Elastic Search

Introduction

User Defined Function (ingest processor) for Elastic Search

STATUS: … EXPERIMENTAL …

The ElasticSearch ingest plugin is very new.

And yes it is similar to https://www.elastic.co/guide/en/elasticsearch/reference/master/user-agent-processor.html

Getting the UDF

You can get the prebuilt ingest plugin from maven central for

Installing the plugin

You only need to install it into your Elastic Search once

On Elastic Search 7.x:

bin/elasticsearch-plugin install file:///path/to/yauaa-elasticsearch-7.29.0.zip

On Elastic Search 8.x

bin/elasticsearch-plugin install file:///path/to/yauaa-elasticsearch-8-7.29.0.zip

Usage

This plugin is intended to be used in an ingest pipeline.
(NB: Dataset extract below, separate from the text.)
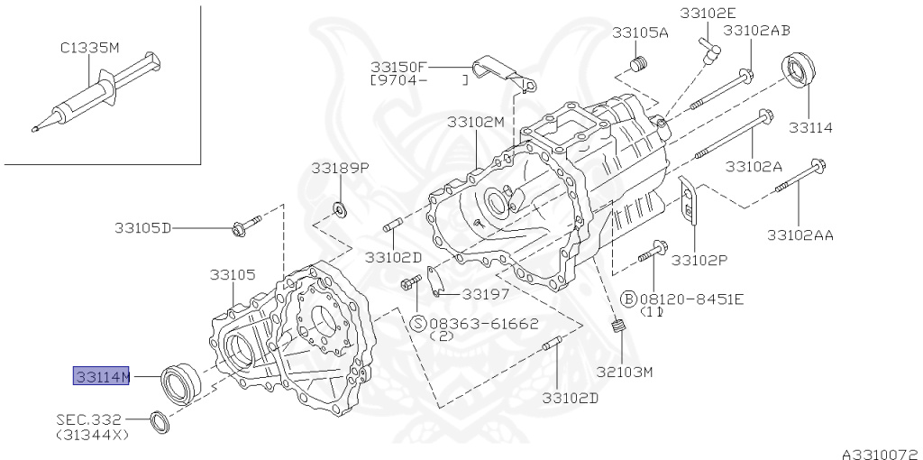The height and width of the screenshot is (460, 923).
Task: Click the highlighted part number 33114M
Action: (101, 376)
You have to specify the name of the input field and the place where the possible configuration flags are:

NameMandatory/OptionalDescriptionDefaultExample
field_to_header_mappingMThe mapping from the input field name to the original request header name of this field-"field_to_header_mapping" : { "ua": "User-Agent" }
field (deprecated)MThe name of the input field that contains the UserAgent string-"useragent"
target_fieldMThe name of the output structure that will be filled with the parse results"user_agent""parsed_ua"
fieldNamesOA list of Yauaa fieldnames that are desired. When specified the system will limit processing to what is needed to get these. This means faster and less memory used.All possible fields[ "DeviceClass", "DeviceBrand", "DeviceName", "AgentNameVersionMajor" ]
cacheSizeOThe number of entries in the LRU cache of the parser10000100
preheatOHow many testcases are put through the parser at startup to warmup the JVM01000
extraRulesOA yaml expression that is a set of extra rules and testcases.-"config:\n- matcher:\n extract:\n - '"'"'FirstProductName : 1 :agent.(1)product.(1)name'"'"'\n"

Example usage

Basic pipeline

Create a pipeline that just extracts everything using the default settings:

curl -H 'Content-Type: application/json' -X PUT 'localhost:9200/_ingest/pipeline/yauaa-test-pipeline_basic' -d '
{
  "description": "A pipeline to do whatever",
  "processors": [
    {
      "yauaa" : {
        "field_to_header_mapping" : {
            "useragent":                "User-Agent",
            "uach_platform":            "Sec-CH-UA-Platform",
            "uach_platform_version":    "Sec-CH-UA-Platform-Version"
        },
        "target_field"  : "parsed"
      }
    }
  ]
}
'

Common pipeline

In this example a pipeline is created that only gets the fields that are actually desired.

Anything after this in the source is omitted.